Comentar sobre a ditadura militar brasileira para jovens que não vivenciaram este momento é uma tarefa árdua. As gerações mais novas não têm sentimento de pertencimento com o caso, a significação de toda uma época ainda teima em ficar do lado das gerações passadas.
Com o intuito de estabelecer relações e conseqüências entre diferentes períodos, os alunos de Radiojornalismo do Curso de Jornalismo da PUC-SP, coordenados pelo professor Elias Novelino, entrevistaram, por telefone, o Arcebispo Emérito de São Paulo, D. Paulo Evaristo Arns – figura de notável no período que se seguiu à morte do jornalista Vladimir Herzog.
A entrevista foi transmitida ao vivo na sexta-feira (7/10) para os estudantes da Faculdade de Comunicação e Filosofia da universidade. Ao responder às perguntas dos alunos, D. Paulo comentou sobre sua atuação naquela circunstância dramática, as dificuldades encontradas para realização do culto ecumênico em homenagem ao jornalista, e a relevância da morte de Vladimir Herzog como marco na resistência ao regime militar no Brasil.

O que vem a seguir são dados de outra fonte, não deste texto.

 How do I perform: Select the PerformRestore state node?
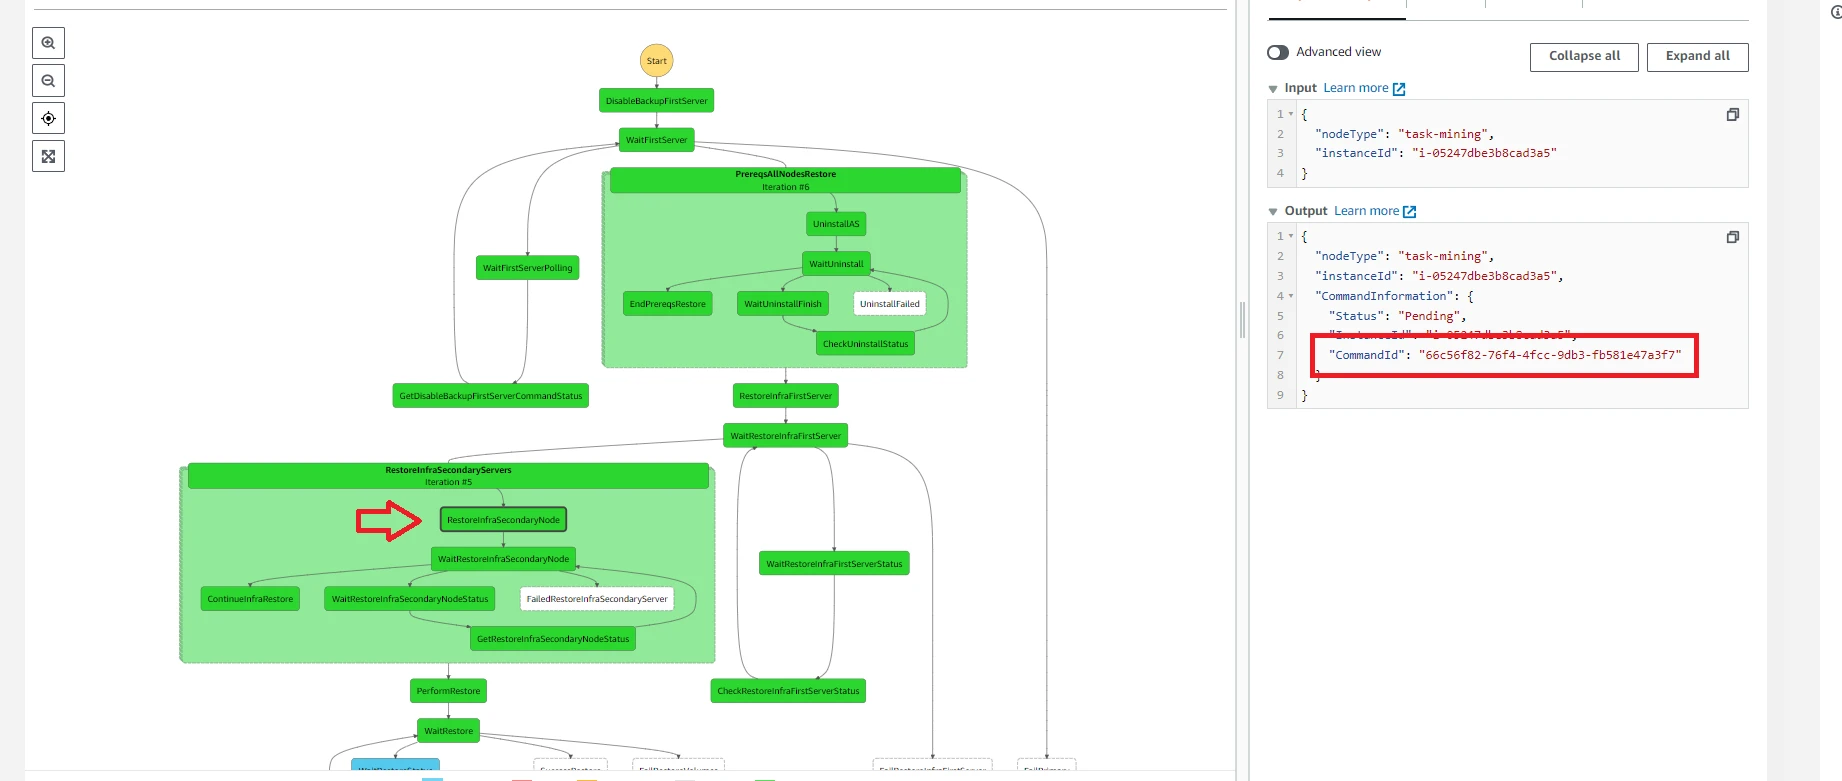448,691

Interior da Catedral da Sé, em São Paulo, durante o ato ecumênico pela morte de Vladimir Herzog; 31 de outubro de 1975 (acervo do Sindicato dos Jornalistas Profissionais no Estado de São Paulo) |
Como o senhor foi informado da prisão e da morte de Vladimir Herzog?
D. Paulo Evaristo Arns – Recebi sábado [25/10/1975] de manhã, na Cúria Metropolitana, um grupo de jornalistas que vieram me dizer que tanto eles como inúmeros companheiros de profissão estavam sendo perseguidos, presos e torturados. Aproveitaram também para me contar sobre a prisão de Vladimir Herzog. Comuniquei imediatamente as autoridades e contatei o governador Paulo Egydio [Martins], que embora no interior, me disse para contatar o secretário de Segurança Pública de São Paulo, coronel Antônio Erasmo Dias, para pedir a não tortura e a libertação do preso. Juntamente com os jornalistas, procurei Erasmo Dias o dia todo, mas não o encontramos; não conseguimos salvar a vida do jornalista. Já de noite, telefonei para Brasília, que estava conturbada; o presidente Ernesto Geisel e Golbery do Couto e Silva não aceitavam a morte de Vladimir Herzog.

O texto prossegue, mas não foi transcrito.